Sustainably managed forests provide a variety of benefits to people and nature including clean air and water, wildlife habitat, scenic places for recreation, renewable forest products and carbon storage.
How will this project affect state forest timber harvests and management?
Management of state forest resources and the sale of carbon credits are intended to be complementary. Commercial timber harvest for forest growth and wildlife habitat objectives are specifically compatible with forest carbon projects. Carbon credits can be generated from the management of state forest resources as governed by approved DNR forest management plans. It is not anticipated that the carbon projects will appreciably affect management and timber harvests levels from the forest. Any changes in management will be driven by any future changes to DNR forest management plans, which are updated every 10-years and are subject to public review prior to adaptation.
What happens if there is a natural disaster in a project area?

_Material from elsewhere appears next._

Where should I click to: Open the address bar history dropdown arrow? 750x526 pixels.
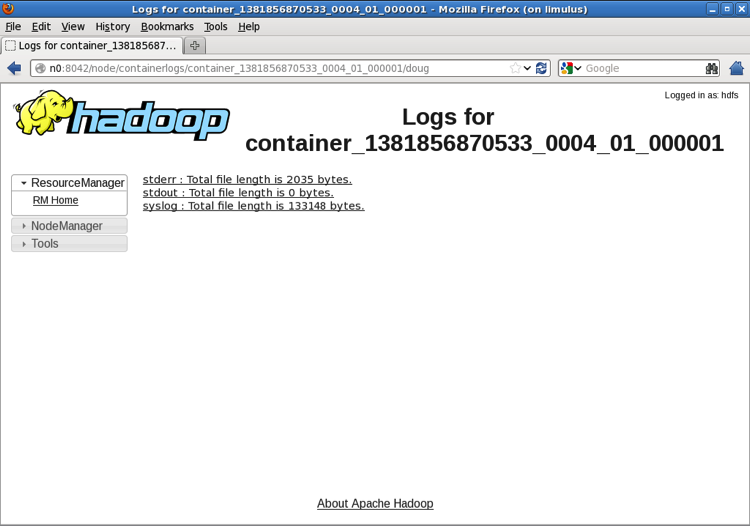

Landowners participating in carbon offset projects are not liable to repay offset credits if there is an unintentional, natural loss of forest carbon stocks, such as the effects from a fire, storm, disease or insect damage, in an ACR-registered carbon project. The ACR Improved Forest Management methodology requires that a risk-based proportion of the total carbon credits generated by registered projects be allocated to a communal 'buffer pool' (like a group insurance policy) that projects can draw from in the event of a natural loss of forestland for any project. The DNR would not have to pay back the money received from the project.
Who is purchasing carbon offset credits from the project?
DTE Energy announced a commitment to purchase offset credits generated from the first 10 years of the Big Wild project. DTE Energy will offer these offsets to its larger industrial natural gas clients seeking to reduce the impact of carbon emissions, much as they do for their residential and small business customers, through DTE's voluntary Natural Gas Balance program. The DNR plans to partner with carbon buyers that are implementing meaningful measures to reduce their carbon footprint.